# Hypertexte sur I PAD ?



## Fred 80 (1 Mai 2011)

Bonjour
Sur un PC avec Word ou Excel je parvenais à ouvrir un PDF ou un autre Word en cliquant sur un point par le biais d'un lien hypertexte (une quarataine pour une page Word). Comment puis-je récupérer sur un I pad mes Word (et les liens) ou au pire comment puis-Je refaire ces nouvelles pages de liens.
Merci


----------



## pepeye66 (1 Mai 2011)

Eh bien il suffit de prendre en main "pages" pour ipad et l'on se rend vite compte qu'il est très light !
On ne peut insérer que des photos (de la bibliothèque) des tableaux (du type numbers) des graphiques et des figures (pré-définies)...Ce qui n'est déjà pas mal !
"Tout n'est pas possible, tout n'est pas réalisable !..."


----------



## Fred 80 (1 Mai 2011)

Merci. Tu parles d'insérer : Pour faire simple je veux faire une espéce de carte et en cliquant sur un trait de ma carte je veux ouvrir un PDF ou un autre document.


----------



## Fred 80 (1 Mai 2011)

Les aides en ligne keynote pages et numbers parlent de lien pour ouvrir safari ou les ails


----------



## Fred 80 (14 Mai 2011)

Bonjour
J'ai réussi a créer d'essaiun pdf sur le pc et a le transférer. Je parviens ainsi a crer un lien vers une adresse mail ou une adresse mais que puis je mettre dans le lien pour l'envoyer vers un autre pdf ?
Merci


----------



## Fred 80 (17 Mai 2011)

Je me réponds a moi même : j'ai réussi a créer un pdf de plusieurs pages avec la première page quinme sert de sommaire et envoi directement sur la page correspondante.

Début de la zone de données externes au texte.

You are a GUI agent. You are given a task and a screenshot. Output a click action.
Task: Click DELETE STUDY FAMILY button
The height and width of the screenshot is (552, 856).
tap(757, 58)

Maintenant j'aimerais créer une page unique permettant d'ouvrir séparément un pdf.


----------



## Gwen (17 Mai 2011)

Ça, je ne pense pas que cela soit possible. Question de sécurité.


----------



## Fred 80 (29 Septembre 2011)

Bonjour,
L'evolution aidant, je me permet de relancer mon sujet : existe t'il un sysyeme (une appli ?) pour me permettre de créer une page ou 2 de pdf qui me servirait de sommaire pour ouvrir d'autres pdf stockés dans la tablette ?
Merci


----------